SELECTION:

---*---

Sure, there is some degree to which income is distributed according to merit. But merit is but one contributing factor. The richest Australian, for instance, and his father before him, enjoyed much of their wealth through the fortune of inheritence. Maybe the senior consolidated his wealth and built on it - but wealth begats wealth as poverty begats poverty.

Sure again, we've heard this old kernell of truth often enough that those of us who are relatively wealthy - I certainly am - may roll our eyes and begrudge spending our time on the subject. Its much nicer to hear that we are the desserving beneficiaries of our wealth.

But this doesn't negate the reality that while many of us who enjoy relative wealth have worked hard for our position - we haven't necessarily worked harder than many of our fellow citizens who aren't enjoying prosperity. Of if we have, then not necessarily sufficiently harder to justify the proportion of additional wealth that we enjoy.

---*---

AVAILABLE DATA:
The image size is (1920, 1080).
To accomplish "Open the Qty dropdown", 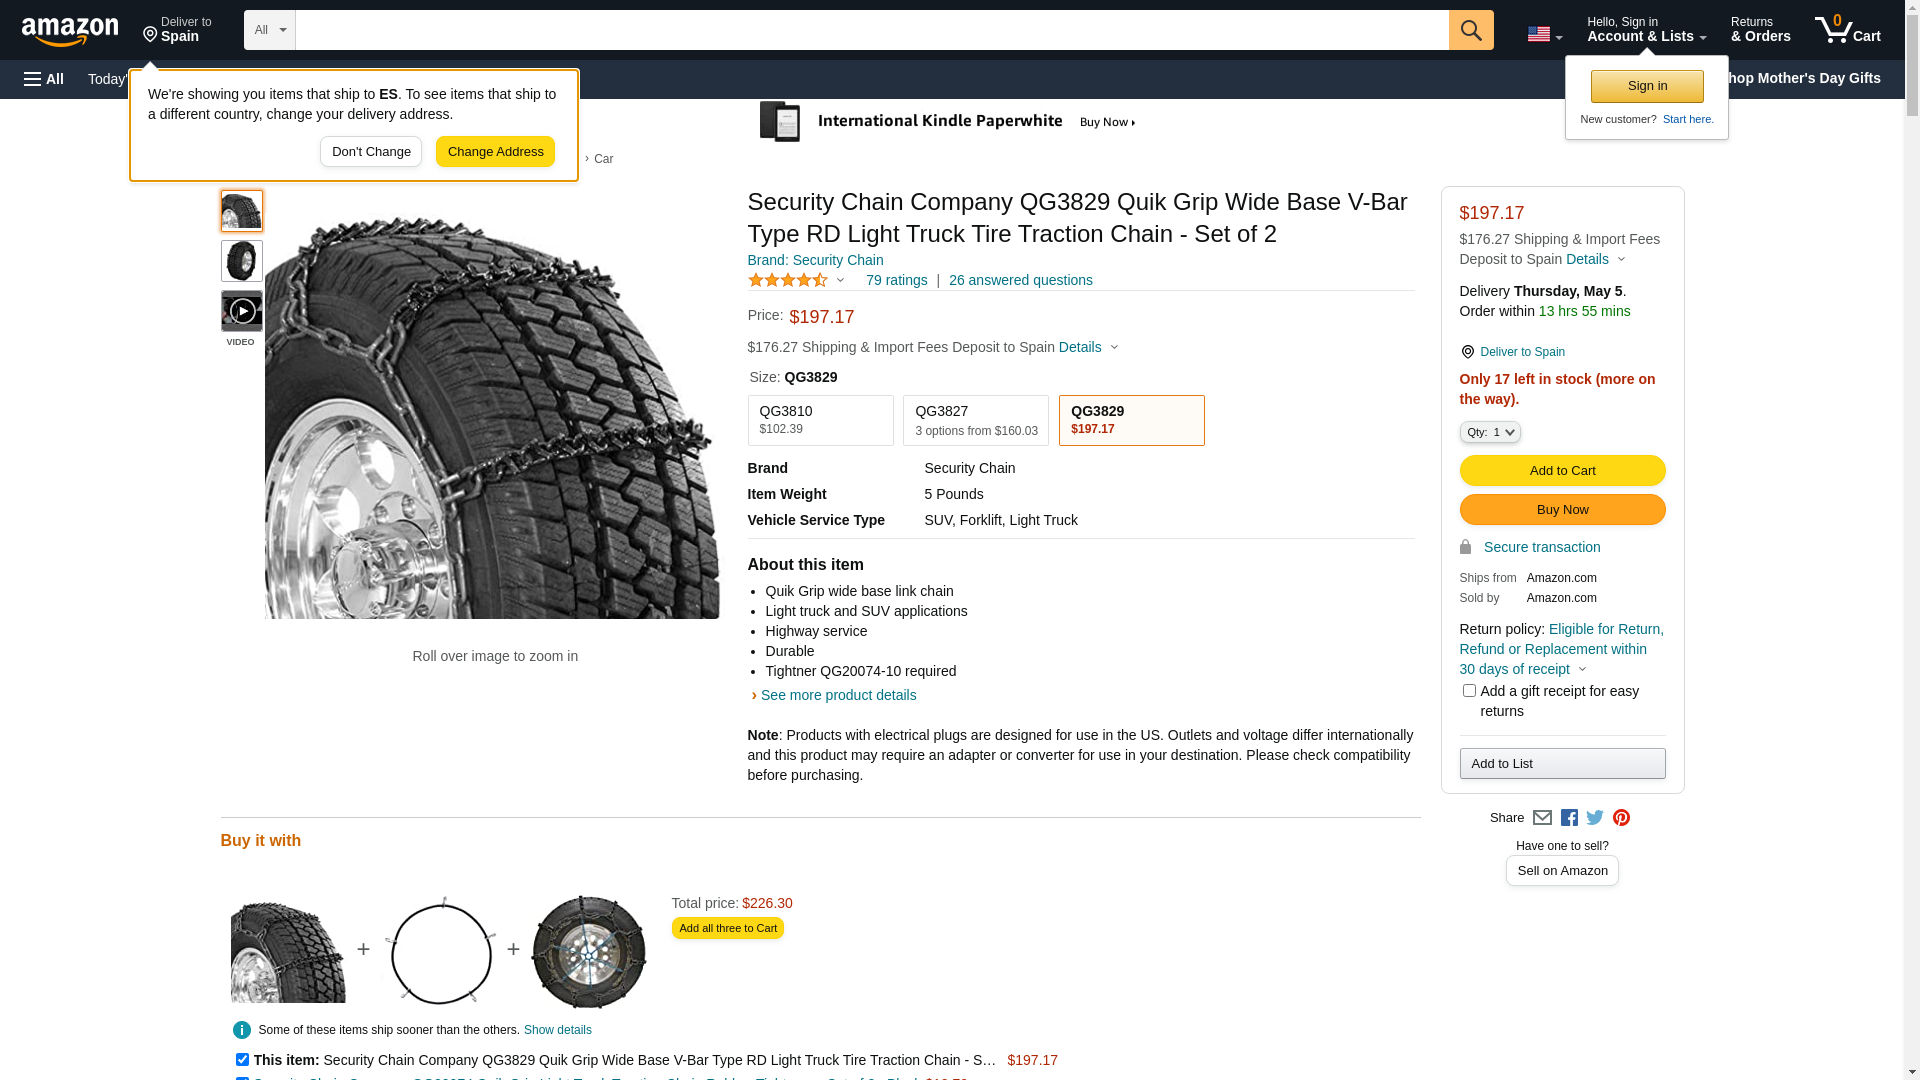I will pyautogui.click(x=1490, y=432).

---*---

PROBLEMS TO WORK ON:
(a) Answer these about the passage on wealth and merit, one line each:
(i) What does the passage call merit?
(ii) Does the writer count themselves among the relatively wealthy?
(iii) Compared with many fellow citizens who aren't enjoying prosperity, what does the passage say many of the relatively wealthy haven't necessarily done?
(b) From the passage on wealth and merit, pull out the words starting with "Sure, there is" and going on through "poverty begats poverty.".

RESPONSES TO THE EXERCISE:
(a)
(i) But one contributing factor.
(ii) Yes.
(iii) Worked harder than them.

(b)
Sure, there is some degree to which income is distributed according to merit. But merit is but one contributing factor. The richest Australian, for instance, and his father before him, enjoyed much of their wealth through the fortune of inheritence. Maybe the senior consolidated his wealth and built on it - but wealth begats wealth as poverty begats poverty.